*** Data shown ***

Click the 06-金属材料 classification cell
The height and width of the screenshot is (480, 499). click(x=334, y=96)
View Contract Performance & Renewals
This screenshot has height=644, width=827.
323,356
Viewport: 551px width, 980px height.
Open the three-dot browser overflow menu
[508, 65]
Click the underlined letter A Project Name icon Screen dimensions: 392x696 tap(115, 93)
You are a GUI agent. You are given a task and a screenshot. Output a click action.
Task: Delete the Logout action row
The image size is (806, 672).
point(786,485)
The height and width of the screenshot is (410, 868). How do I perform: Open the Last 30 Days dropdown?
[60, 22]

*** End of Data shown ***

__Work instructions__. The word to find is "action". Copy every line of the data that holds it.

__Solution for this problem__.
You are a GUI agent. You are given a task and a screenshot. Output a click action.
Task: Delete the Logout action row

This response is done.